> Kumpulan Tugas
#1 Jawablah pertanyaan berikut berdasarkan teks pilihan.
(a) Hari dan tanggal apa yang tercantum pada teks pilihan?
(b) Pendapat Ibnu Taimiyah tentang apa yang memancing banyak perdebatan dan penolakan?
(c) Menurut teks pilihan, mengapa Wahabi di zaman sekarang menimbulkan banyak perdebatan dan penolakan?
#2 Ringkaslah teks pilihan dalam dua kalimat.
#3 Tuliskan ulang tanpa perubahan bagian teks pilihan mulai dari "Hasil penelusuran" sampai dengan "TERHADAP WAHABI] (7)", termasuk kata-kata penutup itu.

> Teks Pilihan
Kajian Ilmu Tauhid, Fiqih dan Tasawuf

Wikipedia

Hasil penelusuran

Selasa, 07 Januari 2025

KONTROVERSI IBNU TAIMIYAH DAN JAWABAN TERHADAP PENDAPATNYA

   الرد على الوهابية

Ar Rad 'alal Wahabiyyah

[BANTAHAN TERHADAP WAHABI] (7)


Ibnu Taimiyah adalah ulama yang diagung-agungkan oleh Wahabi dan sejarah mencatat pada masa hidupnya Ibnu Taimiyah adalah sosok kontroversial. Pendapat nyelenehnya terkait larangan melakukan perjalanan khusus untuk ziarah ke kubur Nabi saw memancing banyak perdebatan dan penolakan. Jadi tidak heran jika Wahabi pun di zaman sekarang menimbulkan banyak perdebatan dan penolakan, karena mereka mengikuti panutannya.

> Kumpulan Baris
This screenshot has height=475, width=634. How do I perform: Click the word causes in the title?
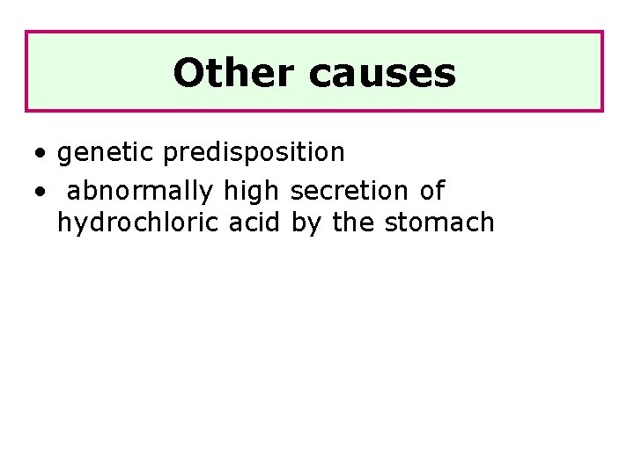(x=382, y=73)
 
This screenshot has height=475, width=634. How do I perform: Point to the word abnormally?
(x=140, y=190)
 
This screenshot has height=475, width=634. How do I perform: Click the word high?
(x=252, y=190)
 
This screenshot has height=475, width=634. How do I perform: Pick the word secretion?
(x=350, y=190)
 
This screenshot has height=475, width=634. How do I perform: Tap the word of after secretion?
(x=432, y=190)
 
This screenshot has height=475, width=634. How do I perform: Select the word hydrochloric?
(x=139, y=223)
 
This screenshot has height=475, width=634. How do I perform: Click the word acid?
(x=254, y=223)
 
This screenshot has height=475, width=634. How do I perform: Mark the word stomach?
(x=439, y=223)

> Jawaban Tiap Tugas
#1
(a) Selasa, 07 Januari 2025.
(b) Pendapatnya tentang larangan melakukan perjalanan khusus untuk ziarah ke kubur Nabi saw.
(c) Karena mereka mengikuti panutannya.

#2 Ibnu Taimiyah, ulama yang diagung-agungkan oleh Wahabi, tercatat sebagai sosok kontroversial pada masa hidupnya, terutama karena pendapatnya tentang larangan melakukan perjalanan khusus untuk ziarah ke kubur Nabi saw. Menurut teks pilihan, Wahabi di zaman sekarang pun menimbulkan banyak perdebatan dan penolakan karena mengikuti panutannya.

#3
Hasil penelusuran

Selasa, 07 Januari 2025

KONTROVERSI IBNU TAIMIYAH DAN JAWABAN TERHADAP PENDAPATNYA

   الرد على الوهابية

Ar Rad 'alal Wahabiyyah

[BANTAHAN TERHADAP WAHABI] (7)